[Collection entries]
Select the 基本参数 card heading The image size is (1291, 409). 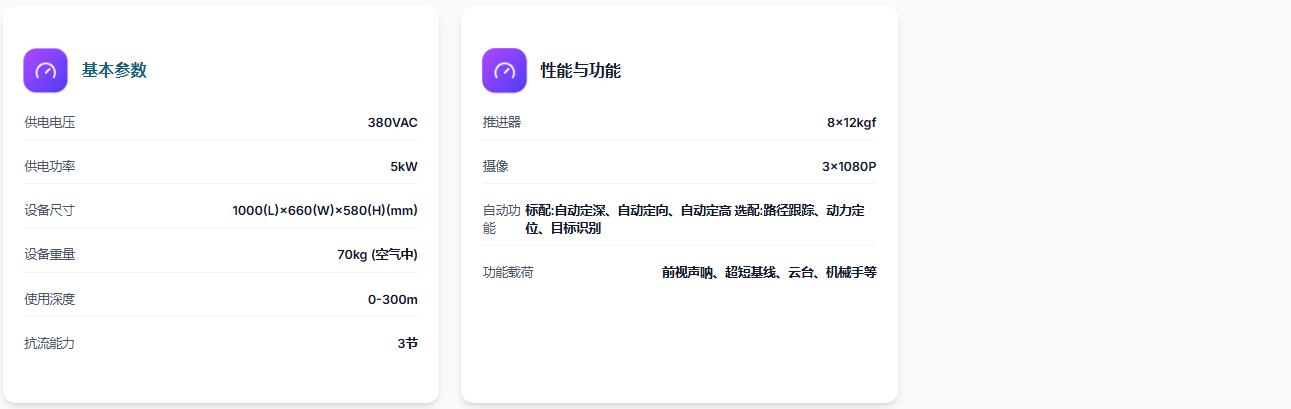click(x=114, y=70)
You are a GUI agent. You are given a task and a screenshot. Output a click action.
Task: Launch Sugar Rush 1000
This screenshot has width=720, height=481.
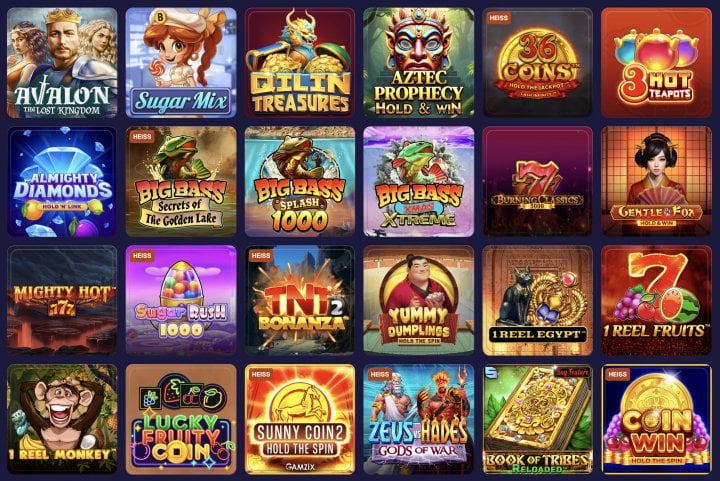(x=181, y=301)
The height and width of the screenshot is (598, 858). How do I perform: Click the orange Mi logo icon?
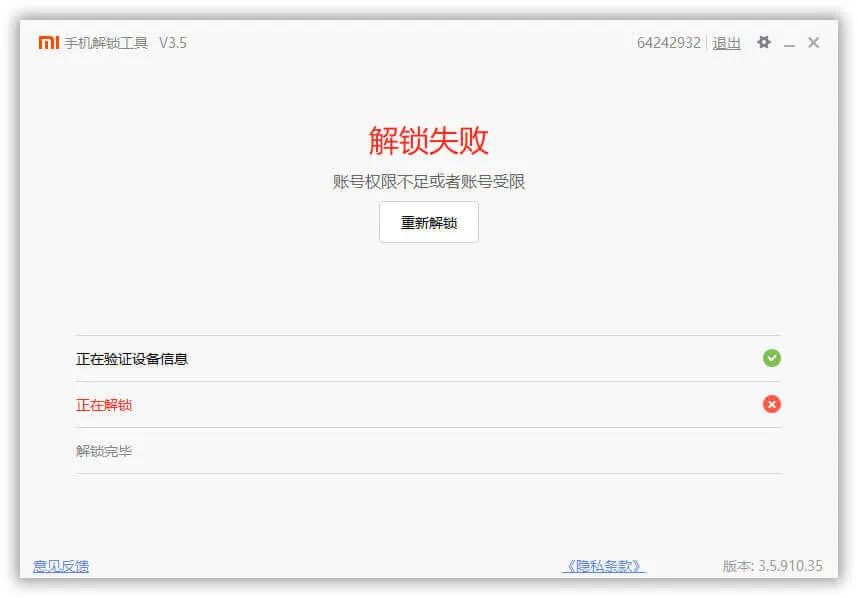pyautogui.click(x=49, y=43)
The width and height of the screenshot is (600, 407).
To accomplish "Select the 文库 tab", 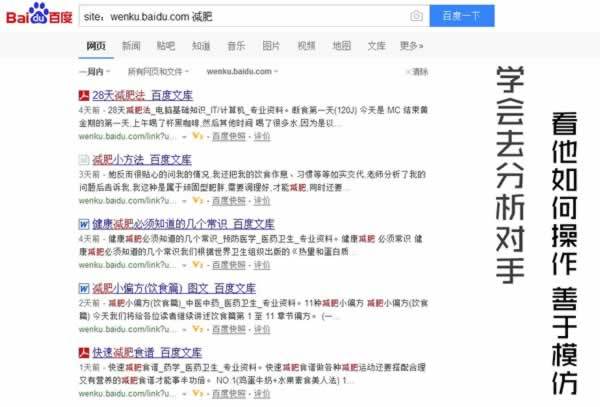I will coord(376,45).
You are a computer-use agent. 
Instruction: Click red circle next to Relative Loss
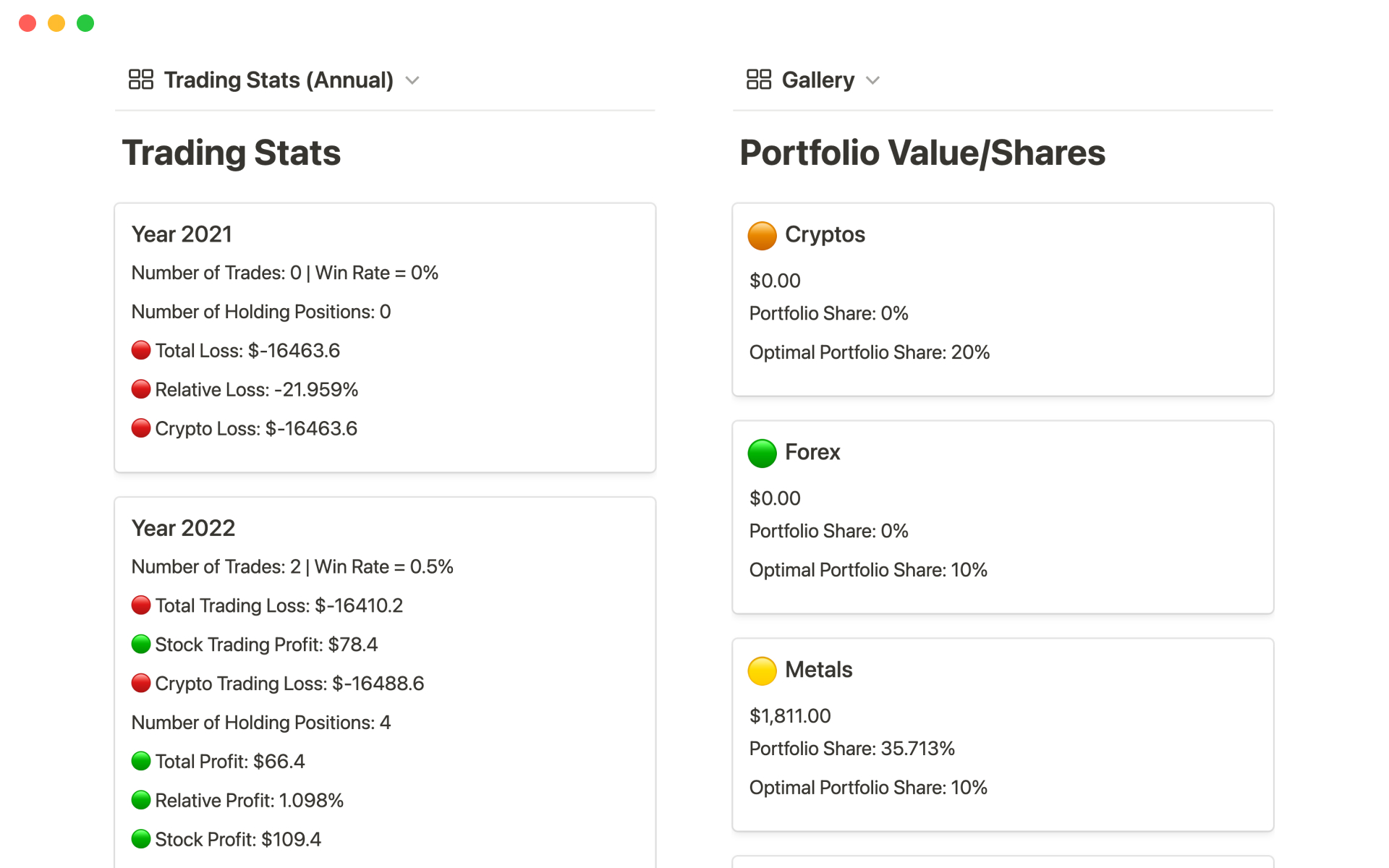[x=141, y=389]
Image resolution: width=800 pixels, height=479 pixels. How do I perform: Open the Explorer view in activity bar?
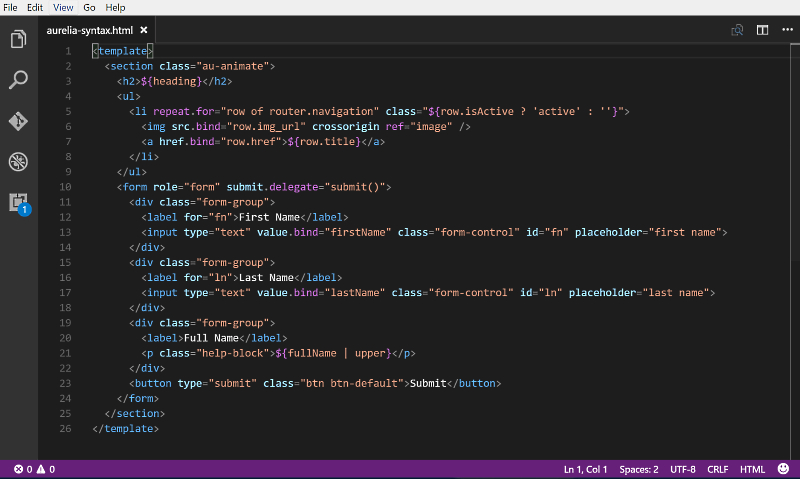pos(18,40)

**The task**. Which lines run from the one containing "You are a computer-use agent." to the end of the entries above? Write them out exactly, leaving out every picture.

**Finished exercise**.
You are a computer-use agent. 
Instruction: Click red circle next to Relative Loss
[x=141, y=389]
Image resolution: width=800 pixels, height=479 pixels. How do I perform: Open the Explorer view in activity bar?
pos(18,40)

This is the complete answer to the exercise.